Accurate and Effective Storage Benchmarking

Determining Scope for a Storage Performance Benchmark

Building an effective system performance benchmark requires a structured approach to systematically evaluate a system's capabilities under well-defined conditions. A comprehensive benchmarking process begins with one of the most critical steps: Determining the Scope.

The first step in creating a meaningful storage performance benchmark is to determine precisely what aspects of the system you want to evaluate. This requires a detailed analysis of the system's specifications, including hardware components, software components, and configurations. A thorough understanding of the system will help you identify potential bottlenecks—areas where performance might be constrained under certain conditions.

Different components, and component types have different performance tradeoffs.
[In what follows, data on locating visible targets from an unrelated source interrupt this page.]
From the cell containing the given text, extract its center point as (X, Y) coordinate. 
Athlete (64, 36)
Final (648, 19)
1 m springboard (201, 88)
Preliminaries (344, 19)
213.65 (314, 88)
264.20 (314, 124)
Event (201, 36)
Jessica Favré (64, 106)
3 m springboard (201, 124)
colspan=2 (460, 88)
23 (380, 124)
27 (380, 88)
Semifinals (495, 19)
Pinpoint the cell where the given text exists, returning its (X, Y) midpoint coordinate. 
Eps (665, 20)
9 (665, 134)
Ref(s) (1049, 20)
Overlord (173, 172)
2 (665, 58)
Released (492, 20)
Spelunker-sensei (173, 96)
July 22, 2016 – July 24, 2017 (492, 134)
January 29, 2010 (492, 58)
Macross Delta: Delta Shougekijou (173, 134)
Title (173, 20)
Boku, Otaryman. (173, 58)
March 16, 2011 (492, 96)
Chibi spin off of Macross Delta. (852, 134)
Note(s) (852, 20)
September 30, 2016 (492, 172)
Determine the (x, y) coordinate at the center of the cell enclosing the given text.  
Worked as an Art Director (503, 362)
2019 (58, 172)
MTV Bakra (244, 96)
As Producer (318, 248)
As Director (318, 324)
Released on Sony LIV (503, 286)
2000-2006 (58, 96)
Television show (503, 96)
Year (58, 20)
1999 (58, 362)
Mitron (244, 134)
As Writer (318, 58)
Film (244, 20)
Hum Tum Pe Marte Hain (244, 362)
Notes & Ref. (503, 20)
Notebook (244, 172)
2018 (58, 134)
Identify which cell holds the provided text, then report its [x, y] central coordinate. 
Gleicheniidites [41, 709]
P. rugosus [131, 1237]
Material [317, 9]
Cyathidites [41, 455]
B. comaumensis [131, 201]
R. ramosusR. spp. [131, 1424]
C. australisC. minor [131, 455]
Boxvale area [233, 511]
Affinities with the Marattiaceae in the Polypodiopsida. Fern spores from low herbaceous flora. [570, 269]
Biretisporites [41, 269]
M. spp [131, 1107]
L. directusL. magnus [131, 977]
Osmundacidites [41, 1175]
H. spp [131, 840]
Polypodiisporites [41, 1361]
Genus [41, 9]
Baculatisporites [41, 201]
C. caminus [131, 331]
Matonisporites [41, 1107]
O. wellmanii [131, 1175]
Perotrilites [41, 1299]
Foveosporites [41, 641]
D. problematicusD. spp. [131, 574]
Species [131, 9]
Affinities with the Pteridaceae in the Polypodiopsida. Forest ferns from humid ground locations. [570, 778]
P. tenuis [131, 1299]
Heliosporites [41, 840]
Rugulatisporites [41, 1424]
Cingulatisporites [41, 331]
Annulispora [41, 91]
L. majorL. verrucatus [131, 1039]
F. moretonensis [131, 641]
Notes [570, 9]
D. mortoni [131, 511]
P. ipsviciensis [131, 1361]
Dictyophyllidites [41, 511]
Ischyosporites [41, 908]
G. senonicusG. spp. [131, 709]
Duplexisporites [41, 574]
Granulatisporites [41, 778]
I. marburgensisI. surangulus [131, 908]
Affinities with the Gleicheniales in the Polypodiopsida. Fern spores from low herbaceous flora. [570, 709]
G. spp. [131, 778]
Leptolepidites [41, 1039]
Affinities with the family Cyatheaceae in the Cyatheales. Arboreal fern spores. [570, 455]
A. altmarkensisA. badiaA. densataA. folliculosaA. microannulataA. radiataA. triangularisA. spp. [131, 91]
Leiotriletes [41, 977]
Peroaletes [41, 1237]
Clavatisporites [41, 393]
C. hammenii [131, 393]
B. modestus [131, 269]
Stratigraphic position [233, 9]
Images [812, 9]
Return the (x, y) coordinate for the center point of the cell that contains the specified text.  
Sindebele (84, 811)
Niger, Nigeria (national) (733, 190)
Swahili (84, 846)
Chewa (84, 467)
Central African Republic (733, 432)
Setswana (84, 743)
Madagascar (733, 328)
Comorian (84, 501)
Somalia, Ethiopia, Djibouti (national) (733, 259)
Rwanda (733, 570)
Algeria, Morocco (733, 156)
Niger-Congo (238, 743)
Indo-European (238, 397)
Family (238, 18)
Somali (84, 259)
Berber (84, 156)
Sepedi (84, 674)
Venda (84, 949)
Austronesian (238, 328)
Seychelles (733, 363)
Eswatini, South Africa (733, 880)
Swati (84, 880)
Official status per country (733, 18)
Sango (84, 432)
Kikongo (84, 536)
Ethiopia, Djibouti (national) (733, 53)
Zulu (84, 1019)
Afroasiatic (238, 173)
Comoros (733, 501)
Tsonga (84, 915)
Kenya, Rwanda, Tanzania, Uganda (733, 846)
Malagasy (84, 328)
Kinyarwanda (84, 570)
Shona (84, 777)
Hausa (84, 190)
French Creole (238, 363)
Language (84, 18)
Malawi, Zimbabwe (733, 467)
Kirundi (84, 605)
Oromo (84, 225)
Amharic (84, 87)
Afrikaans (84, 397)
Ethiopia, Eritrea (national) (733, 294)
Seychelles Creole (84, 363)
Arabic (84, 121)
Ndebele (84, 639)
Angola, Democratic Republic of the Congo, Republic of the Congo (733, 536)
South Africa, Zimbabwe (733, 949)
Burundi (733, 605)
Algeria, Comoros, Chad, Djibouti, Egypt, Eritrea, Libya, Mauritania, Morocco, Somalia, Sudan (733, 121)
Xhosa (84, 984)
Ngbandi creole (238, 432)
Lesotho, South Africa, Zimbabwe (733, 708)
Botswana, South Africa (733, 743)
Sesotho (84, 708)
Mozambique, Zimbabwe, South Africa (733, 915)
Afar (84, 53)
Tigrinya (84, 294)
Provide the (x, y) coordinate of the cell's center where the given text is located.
Spinning hard drives tend to offer the best capacities and relatively good streaming throughput but have high latency that mean certain workloads will have abysmal performance. SSDs, with their lack of moving parts, overcome much of the latency problem and can saturate their SATA or SAS bus lanes while being only moderately more expensive. NVMe overcomes the limitations of the SAS bus by directly connecting to the CPU via the PCI-Express bus. It offers extremely high throughput and even lower latency, while the improved protocol allows much higher concurrency than even SSDs.

If you are designing a benchmark of hard drives, a small block random read workload can be expected to perform at only a few megabytes per second. This is because what you are testing is actually seek latency and IOPS, not throughput. While at the same time, if your requirement is to saturate a 10-gigabit network link with streaming video, this same thing can be accomplished for significantly less using HDDs rather than NVMe drives.

Testing Conditions

Once potential bottlenecks are identified, they must be carefully considered when planning the testing procedure. For instance, a storage subsystem with slower I/O might skew overall performance results, making it crucial to design tests that either account for or work around such limitations. Failing to address bottlenecks in advance can result in benchmarks that do not reflect the system's true performance or its behavior under real-world workloads.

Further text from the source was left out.